Weihenstephaner Festbier ($10/six pack at the Wine & Cheese Place)
Even with the barest first hint of autumn in the air, richer brews have begun flooding the market. Unlike white shoes before Easter, it's perfectly acceptable to enjoy an Oktoberfest before October.
The Festbier from Weihenstephaner is a bright, brassy color, rather than the orange and amber range occupied by many other Oktoberfests. It also lacks the glaring caramel flavors that mar too many interpretations of the style and can transform them from festive treats to be consumed by the liter into cloying train wrecks.
Weihenstephaner's interpretation couples intense, satiny malt flavors with sharp, spicy bitterness. By the time you get done parsing the dichotomy, all you want is another sip -- right up until you wonder how your glass got empty so quickly.

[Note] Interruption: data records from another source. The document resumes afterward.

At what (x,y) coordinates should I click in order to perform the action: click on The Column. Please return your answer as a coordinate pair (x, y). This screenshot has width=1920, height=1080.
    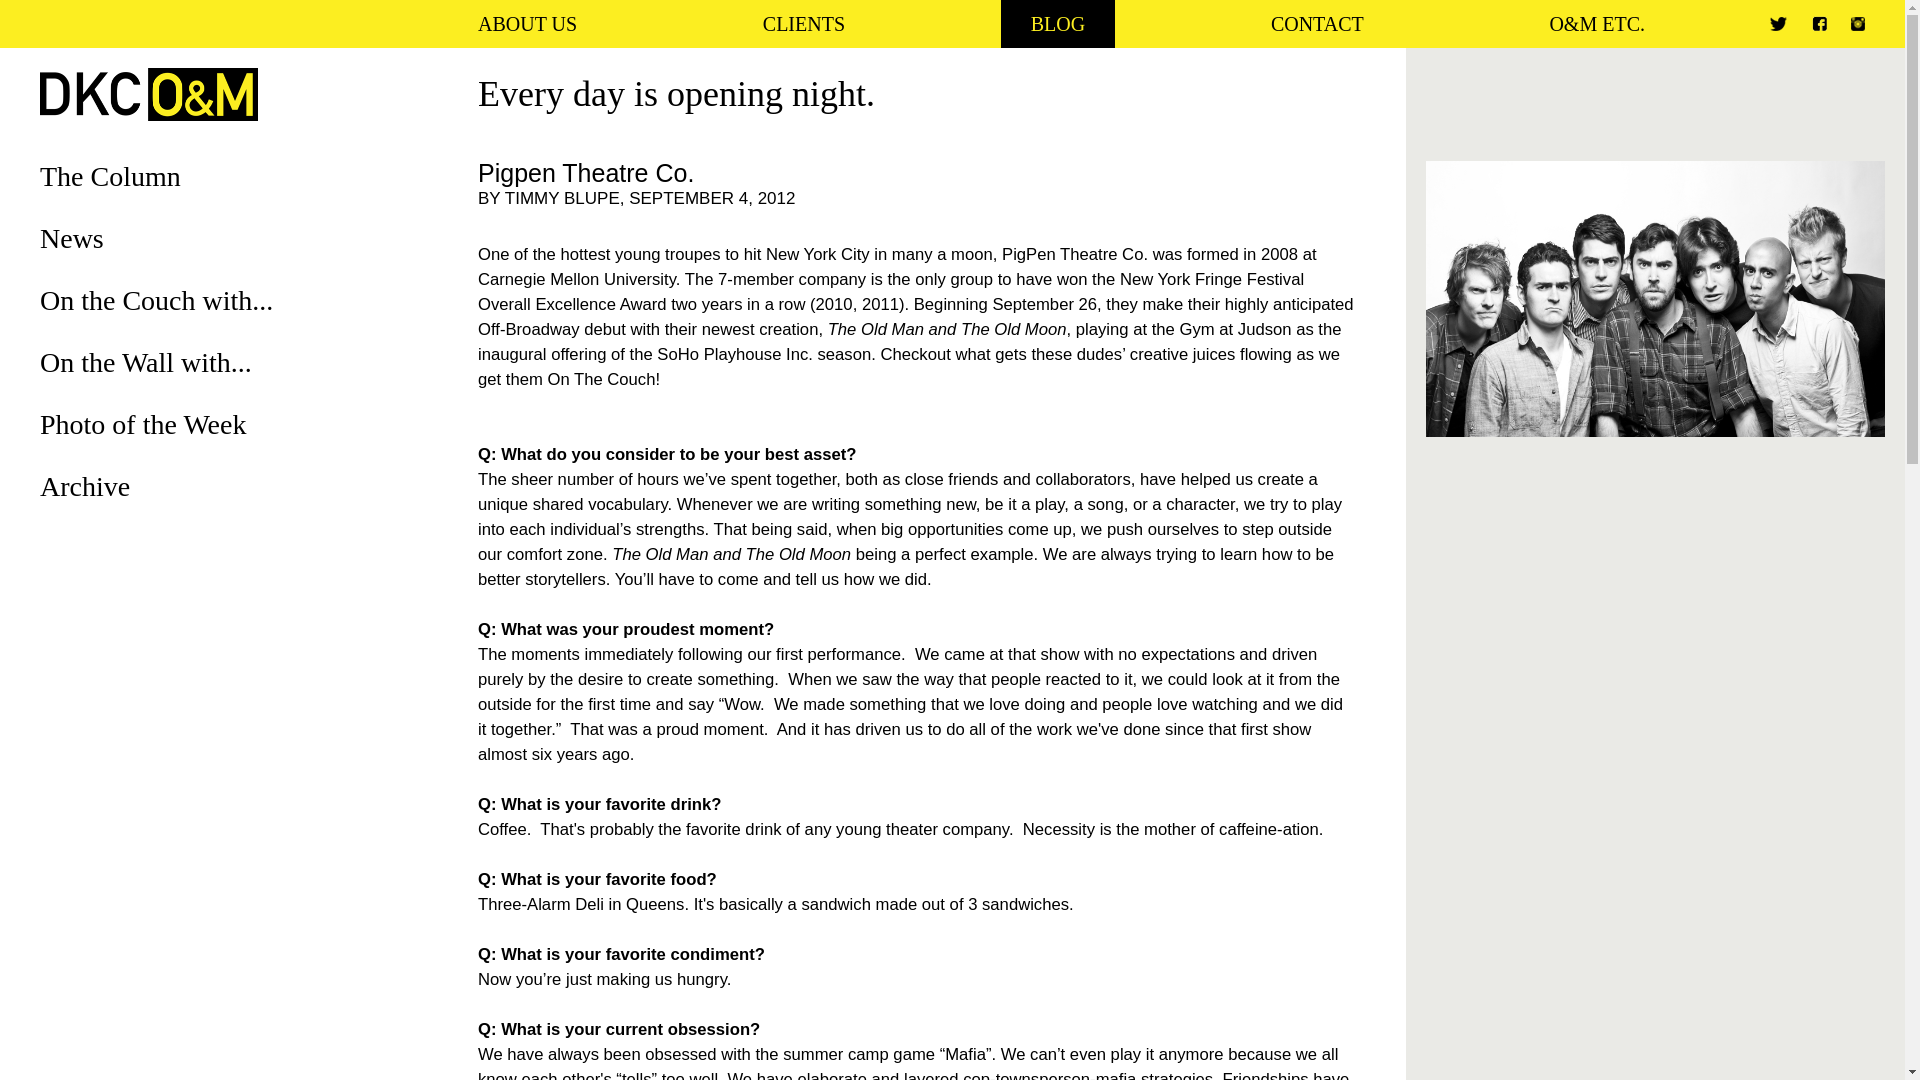
    Looking at the image, I should click on (110, 176).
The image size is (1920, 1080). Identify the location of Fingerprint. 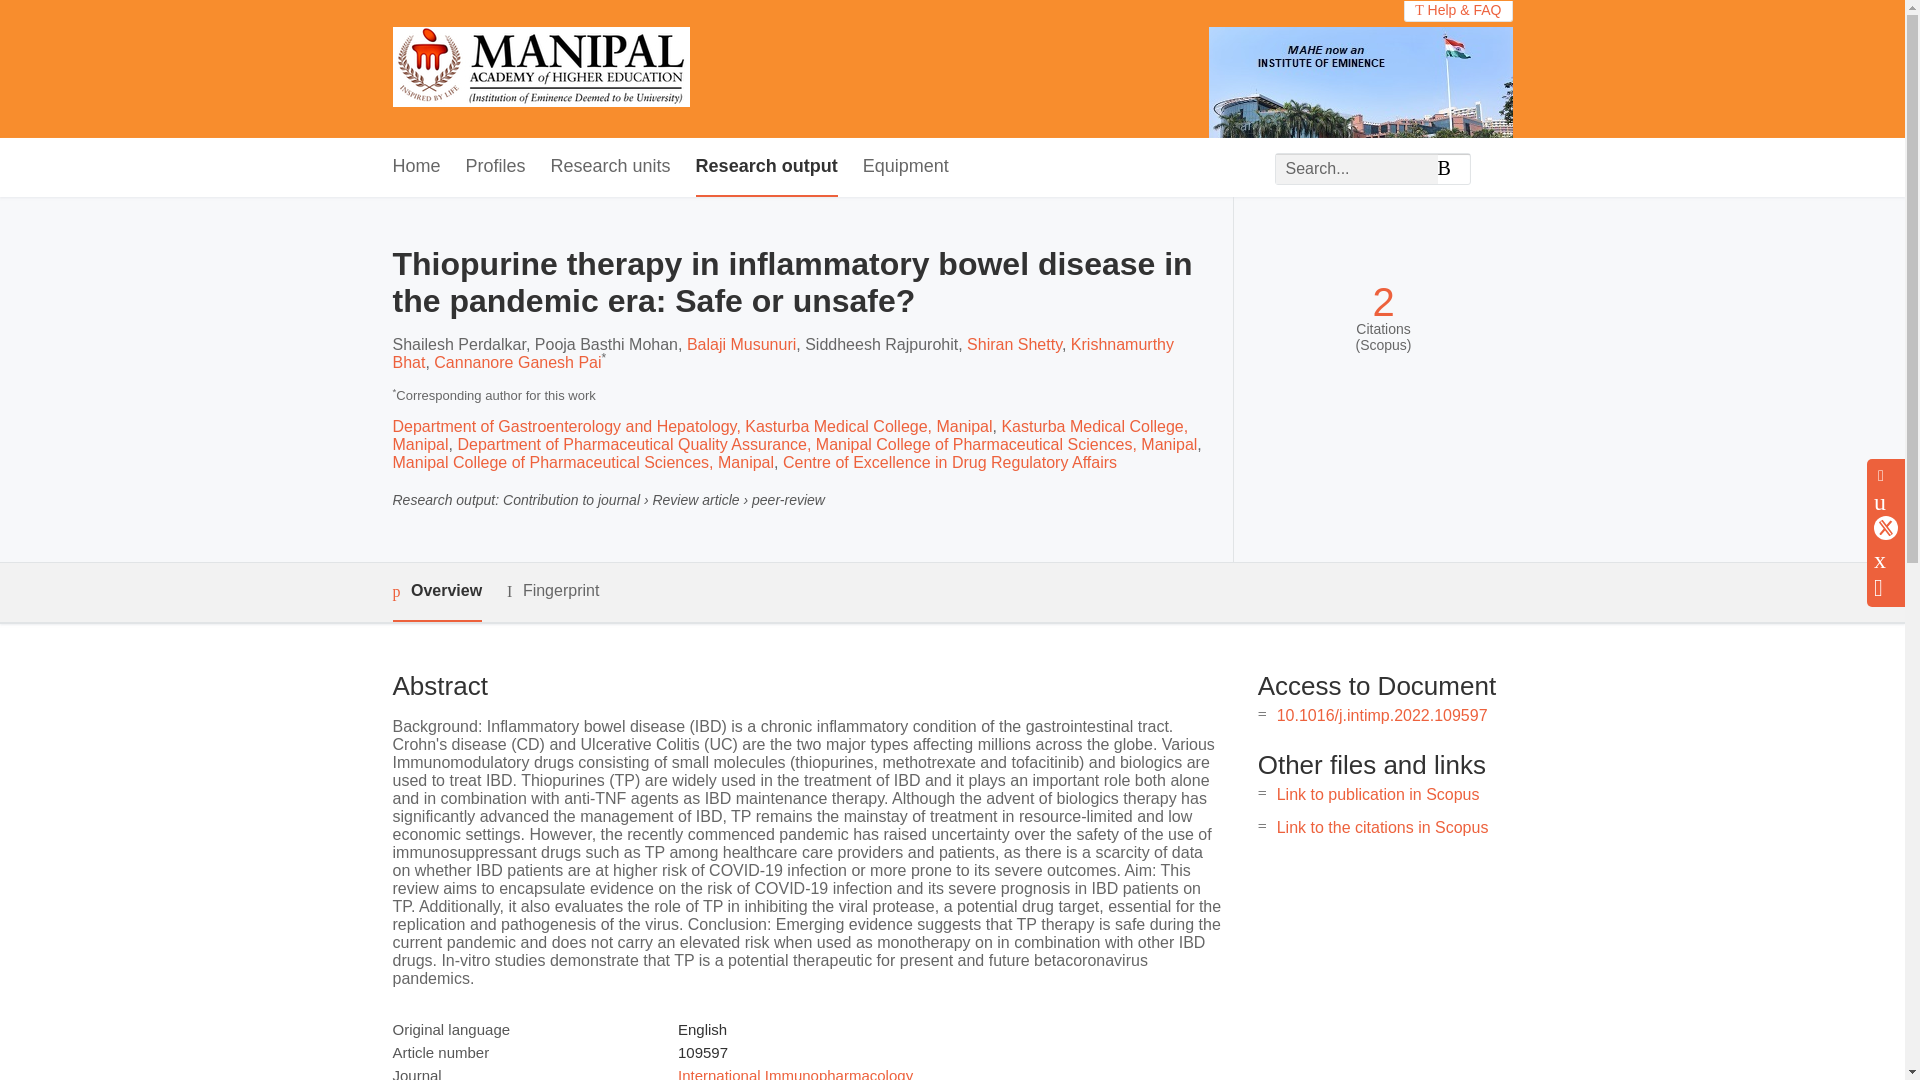
(552, 590).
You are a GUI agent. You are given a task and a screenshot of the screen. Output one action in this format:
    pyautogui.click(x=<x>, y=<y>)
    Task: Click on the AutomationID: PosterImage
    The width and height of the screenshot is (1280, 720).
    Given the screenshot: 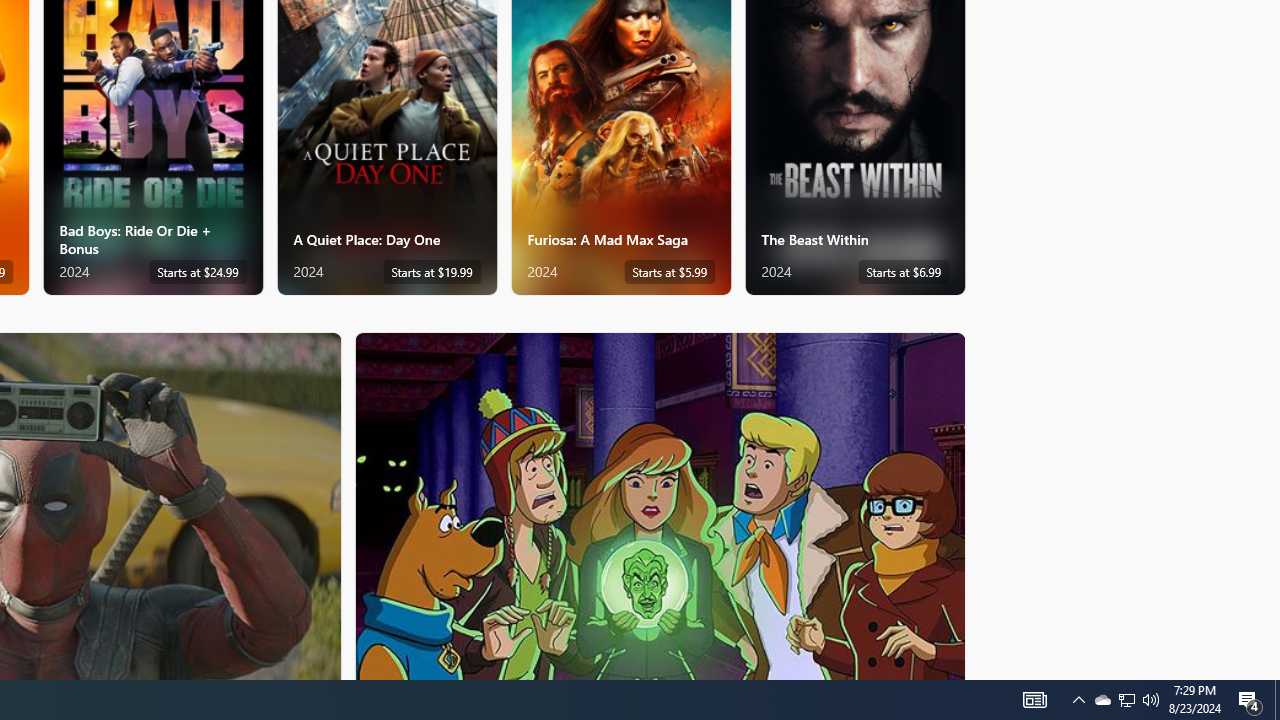 What is the action you would take?
    pyautogui.click(x=658, y=506)
    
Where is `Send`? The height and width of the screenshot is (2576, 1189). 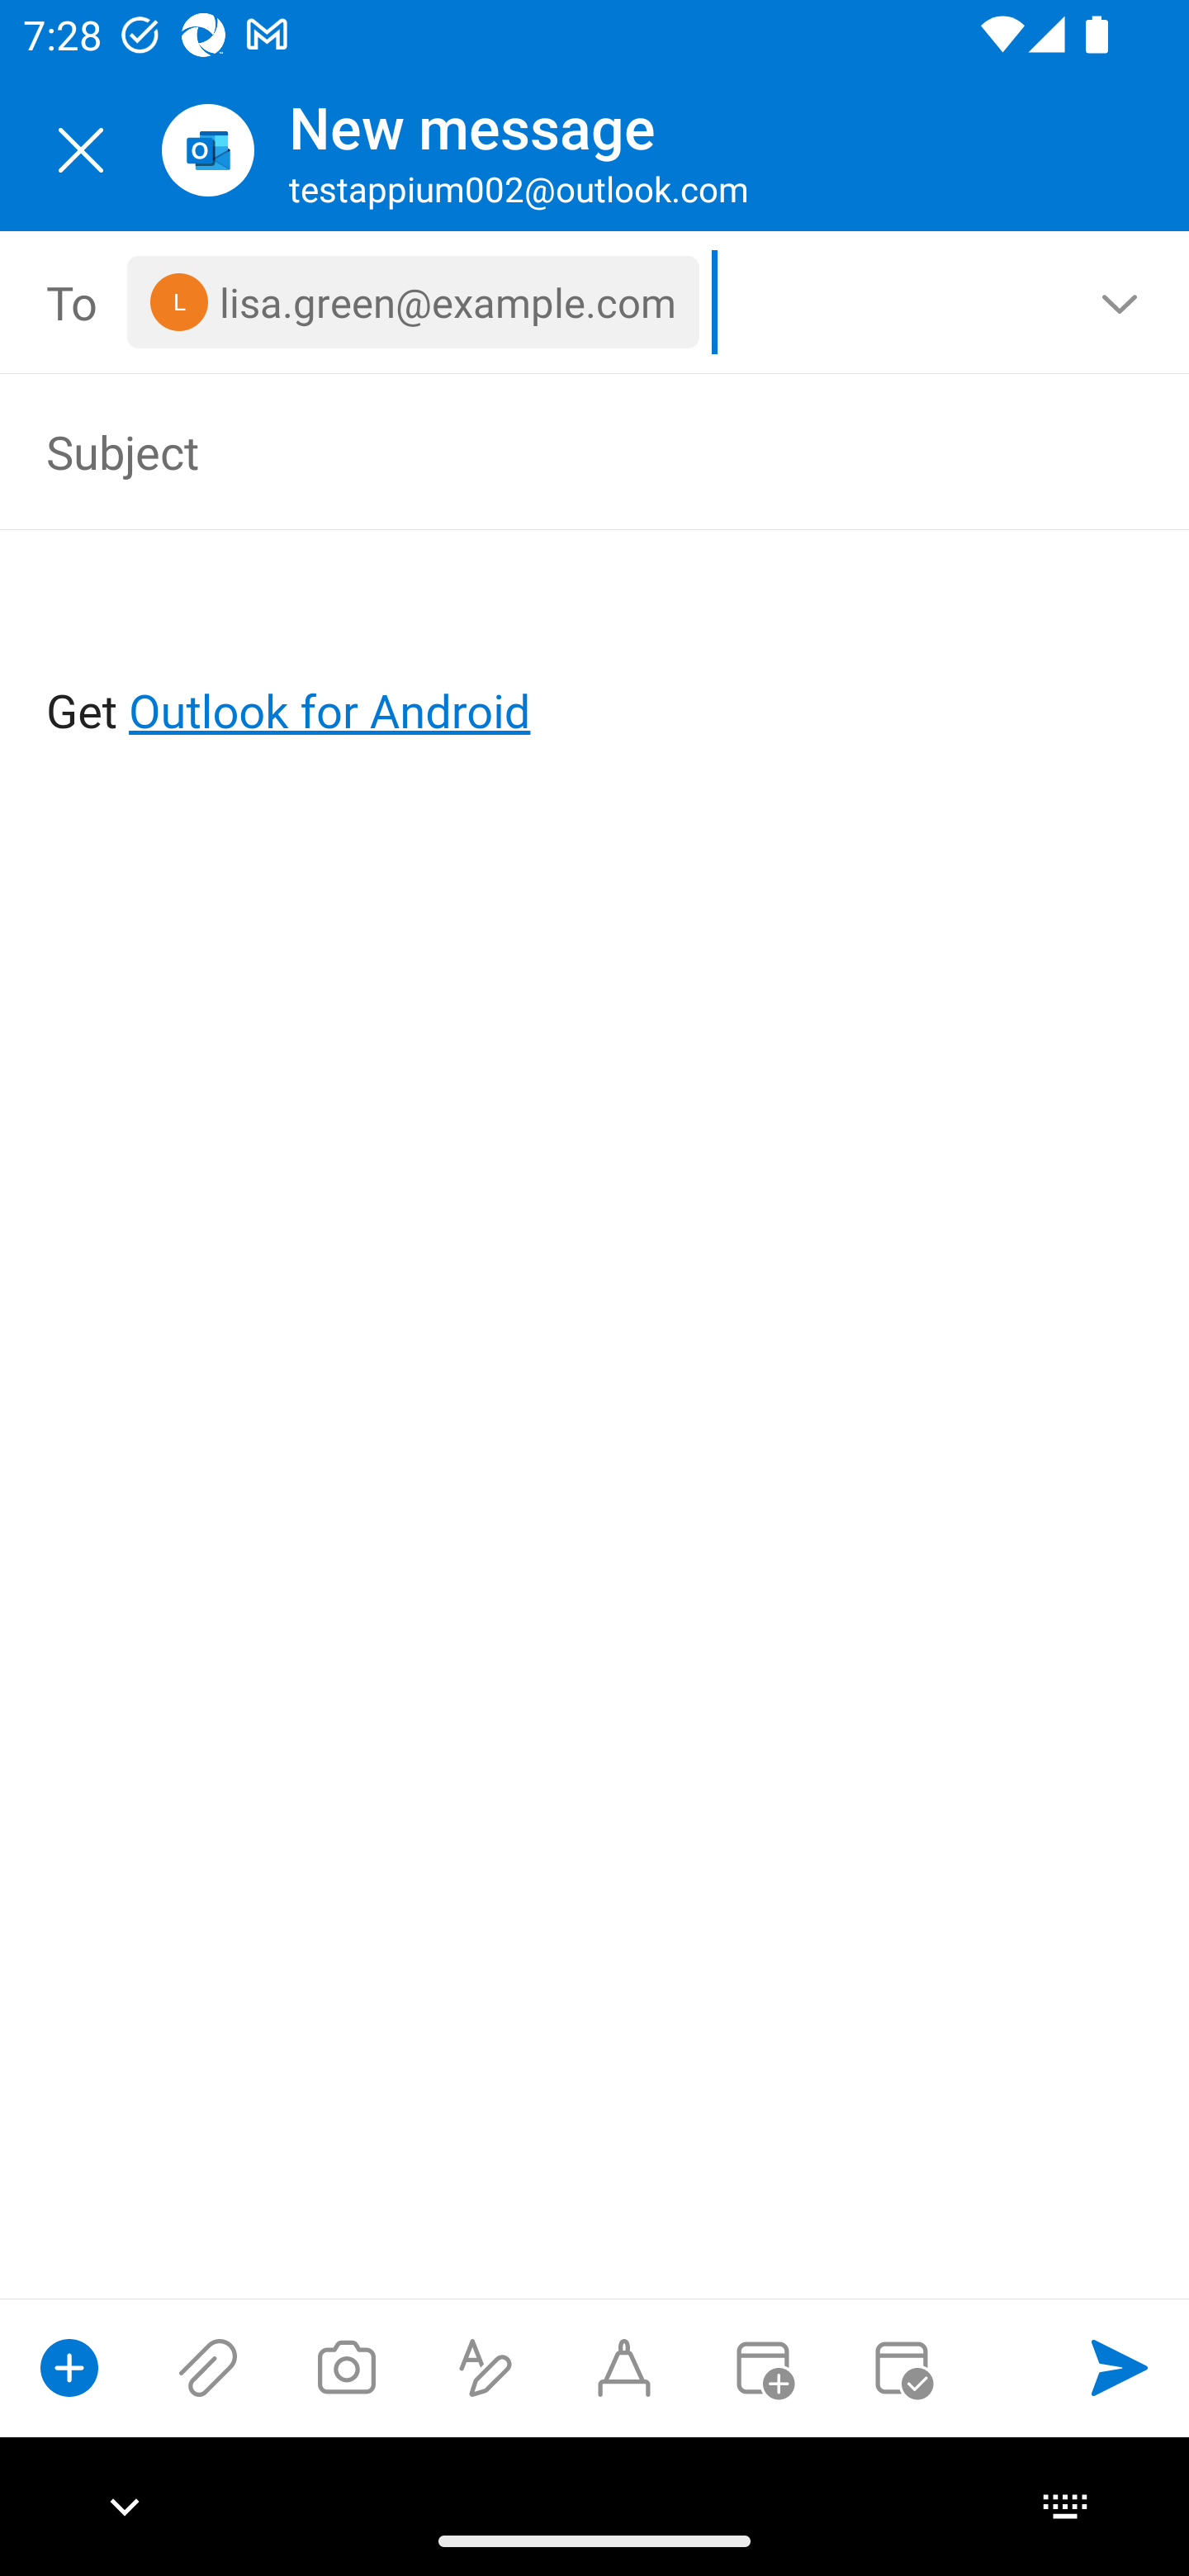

Weihenstephaner lays claim to being Germany's oldest continuous operating brewery, tracing its roots to an abbey brewery officially licensed in 1040, with evidence in the abbey's records that it was receiving hops (and therefore probably brewing) as early as 768. Today the brewery is owned by the State of Bavaria and is the "house" lab for a top brewing- and fermentation-sciences school.
Everything the brewery produces is well worth sampling (just make sure the bottles you're picking up are fresh), but the Festbier is something special -- and not merely because it means that the end of another torturous St. Louis summer is nigh.